◆ Exercise input:

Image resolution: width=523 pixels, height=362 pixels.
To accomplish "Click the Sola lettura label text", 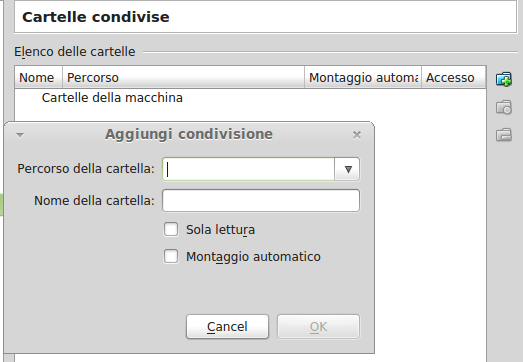I will pyautogui.click(x=220, y=230).
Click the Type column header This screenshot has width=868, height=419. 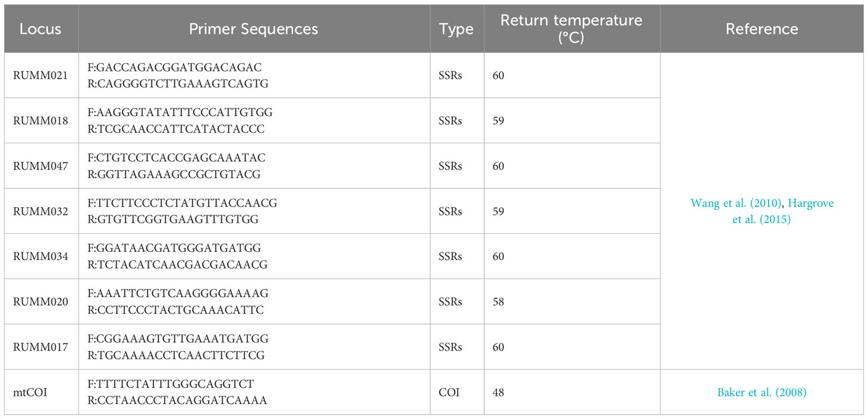(457, 29)
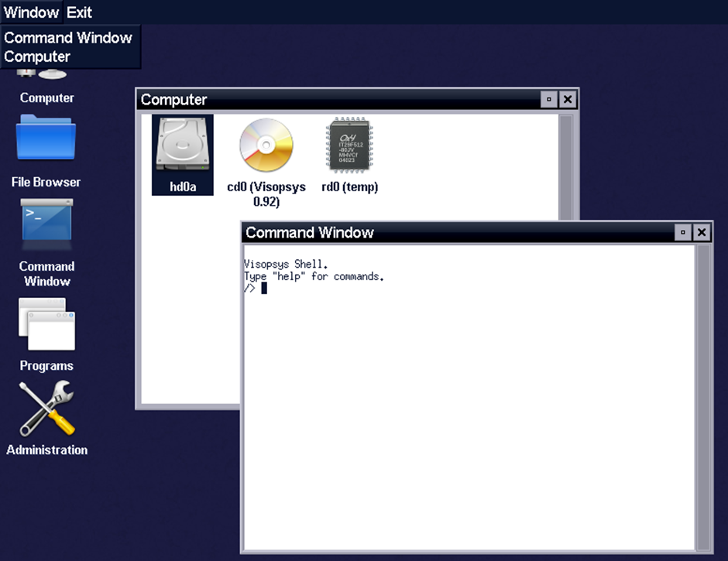
Task: Minimize the Computer window
Action: (549, 99)
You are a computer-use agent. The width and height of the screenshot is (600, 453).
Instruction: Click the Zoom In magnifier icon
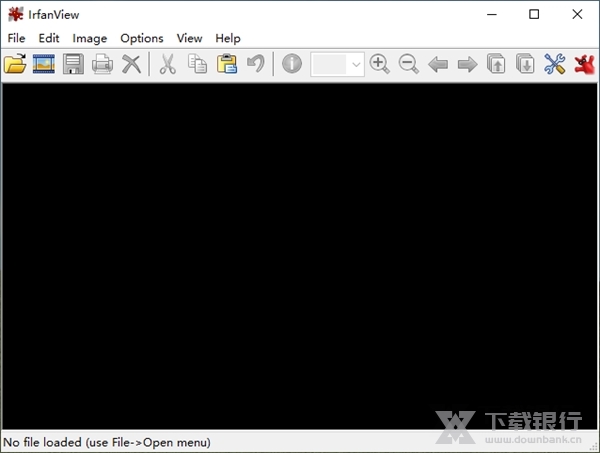(x=380, y=65)
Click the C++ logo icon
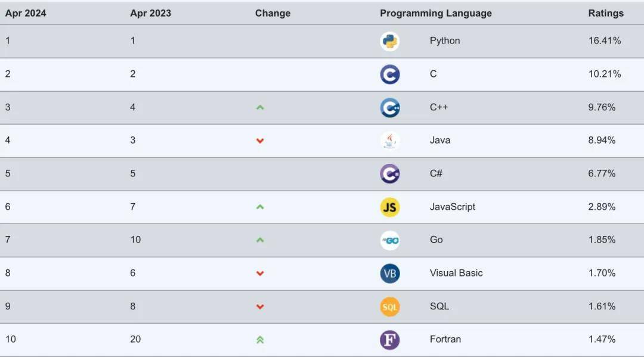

◆ Exercise prompt:
Your copy should hold exactly the lines from the line containing "You are a computer-use" through the last line of the listing above, both included, and no pictures.

◆ Response box:
You are a computer-use agent. The width and height of the screenshot is (600, 453).
Instruction: Click the Zoom In magnifier icon
(x=380, y=65)
Click the C++ logo icon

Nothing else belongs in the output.